**ASSIGNMENT**
The full set of records below is to be reproduced without a single alteration.

**MATERIAL TO PROCESS**
• • • • •
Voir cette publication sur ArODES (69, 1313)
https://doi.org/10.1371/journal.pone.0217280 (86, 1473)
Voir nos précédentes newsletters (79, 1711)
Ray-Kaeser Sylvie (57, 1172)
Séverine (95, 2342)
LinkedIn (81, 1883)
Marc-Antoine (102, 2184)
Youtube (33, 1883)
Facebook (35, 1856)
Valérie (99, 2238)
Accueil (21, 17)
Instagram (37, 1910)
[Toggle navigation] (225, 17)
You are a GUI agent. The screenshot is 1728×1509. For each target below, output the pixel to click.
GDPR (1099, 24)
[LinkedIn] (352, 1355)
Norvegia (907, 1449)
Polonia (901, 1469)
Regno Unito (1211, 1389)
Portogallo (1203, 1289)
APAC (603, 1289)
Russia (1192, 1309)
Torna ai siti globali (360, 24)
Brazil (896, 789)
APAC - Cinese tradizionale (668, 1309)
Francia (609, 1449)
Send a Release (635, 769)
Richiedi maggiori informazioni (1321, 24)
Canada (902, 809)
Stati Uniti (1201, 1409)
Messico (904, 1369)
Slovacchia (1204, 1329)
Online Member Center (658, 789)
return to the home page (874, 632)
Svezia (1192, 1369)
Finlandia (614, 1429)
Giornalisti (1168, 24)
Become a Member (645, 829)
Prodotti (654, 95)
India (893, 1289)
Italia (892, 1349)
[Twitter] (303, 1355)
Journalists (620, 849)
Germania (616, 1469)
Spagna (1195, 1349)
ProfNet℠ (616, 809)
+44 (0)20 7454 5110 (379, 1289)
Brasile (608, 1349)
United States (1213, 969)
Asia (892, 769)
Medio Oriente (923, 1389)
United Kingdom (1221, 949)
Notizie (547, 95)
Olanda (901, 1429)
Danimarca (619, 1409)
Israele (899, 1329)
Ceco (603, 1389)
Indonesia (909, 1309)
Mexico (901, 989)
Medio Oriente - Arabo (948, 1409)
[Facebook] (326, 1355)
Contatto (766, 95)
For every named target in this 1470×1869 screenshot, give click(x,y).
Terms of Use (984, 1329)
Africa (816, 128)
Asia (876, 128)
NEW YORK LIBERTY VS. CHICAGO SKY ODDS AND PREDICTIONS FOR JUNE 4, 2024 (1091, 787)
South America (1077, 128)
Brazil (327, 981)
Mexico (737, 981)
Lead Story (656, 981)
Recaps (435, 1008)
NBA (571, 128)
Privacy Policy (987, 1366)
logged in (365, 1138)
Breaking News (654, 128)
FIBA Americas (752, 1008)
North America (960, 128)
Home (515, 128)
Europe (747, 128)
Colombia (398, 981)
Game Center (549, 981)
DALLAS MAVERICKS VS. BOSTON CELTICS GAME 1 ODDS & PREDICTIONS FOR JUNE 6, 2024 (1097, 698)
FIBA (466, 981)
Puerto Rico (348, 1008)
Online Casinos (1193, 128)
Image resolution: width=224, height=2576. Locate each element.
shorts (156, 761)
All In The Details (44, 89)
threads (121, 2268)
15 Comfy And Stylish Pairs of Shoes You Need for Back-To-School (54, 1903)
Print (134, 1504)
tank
• • • • •
**SOLUTION BELOW**
Voir cette publication sur ArODES (69, 1313)
https://doi.org/10.1371/journal.pone.0217280 (86, 1473)
Voir nos précédentes newsletters (79, 1711)
Ray-Kaeser Sylvie (57, 1172)
Séverine (95, 2342)
LinkedIn (81, 1883)
Marc-Antoine (102, 2184)
Youtube (33, 1883)
Facebook (35, 1856)
Valérie (99, 2238)
Accueil (21, 17)
Instagram (37, 1910)
[Toggle navigation] (225, 17)
You are a GUI agent. The screenshot is 1728×1509. For each target below, output the pixel to click.
GDPR (1099, 24)
[LinkedIn] (352, 1355)
Norvegia (907, 1449)
Polonia (901, 1469)
Regno Unito (1211, 1389)
Portogallo (1203, 1289)
APAC (603, 1289)
Russia (1192, 1309)
Torna ai siti globali (360, 24)
Brazil (896, 789)
APAC - Cinese tradizionale (668, 1309)
Francia (609, 1449)
Send a Release (635, 769)
Richiedi maggiori informazioni (1321, 24)
Canada (902, 809)
Stati Uniti (1201, 1409)
Messico (904, 1369)
Slovacchia (1204, 1329)
Online Member Center (658, 789)
return to the home page (874, 632)
Svezia (1192, 1369)
Finlandia (614, 1429)
Giornalisti (1168, 24)
Become a Member (645, 829)
Prodotti (654, 95)
India (893, 1289)
Italia (892, 1349)
[Twitter] (303, 1355)
Journalists (620, 849)
Germania (616, 1469)
Spagna (1195, 1349)
ProfNet℠ (616, 809)
+44 (0)20 7454 5110 (379, 1289)
Brasile (608, 1349)
United States (1213, 969)
Asia (892, 769)
Medio Oriente (923, 1389)
United Kingdom (1221, 949)
Notizie (547, 95)
Olanda (901, 1429)
Danimarca (619, 1409)
Israele (899, 1329)
Ceco (603, 1389)
Indonesia (909, 1309)
Mexico (901, 989)
Medio Oriente - Arabo (948, 1409)
[Facebook] (326, 1355)
Contatto (766, 95)
For every named target in this 1470×1869 screenshot, give click(x,y).
Terms of Use (984, 1329)
Africa (816, 128)
Asia (876, 128)
NEW YORK LIBERTY VS. CHICAGO SKY ODDS AND PREDICTIONS FOR JUNE 4, 2024 (1091, 787)
South America (1077, 128)
Brazil (327, 981)
Mexico (737, 981)
Lead Story (656, 981)
Recaps (435, 1008)
NBA (571, 128)
Privacy Policy (987, 1366)
logged in (365, 1138)
Breaking News (654, 128)
FIBA Americas (752, 1008)
North America (960, 128)
Home (515, 128)
Europe (747, 128)
Colombia (398, 981)
Game Center (549, 981)
DALLAS MAVERICKS VS. BOSTON CELTICS GAME 1 ODDS & PREDICTIONS FOR JUNE 6, 2024 (1097, 698)
FIBA (466, 981)
Puerto Rico (348, 1008)
Online Casinos (1193, 128)
Image resolution: width=224, height=2576. Locate each element.
shorts (156, 761)
All In The Details (44, 89)
threads (121, 2268)
15 Comfy And Stylish Pairs of Shoes You Need for Back-To-School (54, 1903)
Print (134, 1504)
tank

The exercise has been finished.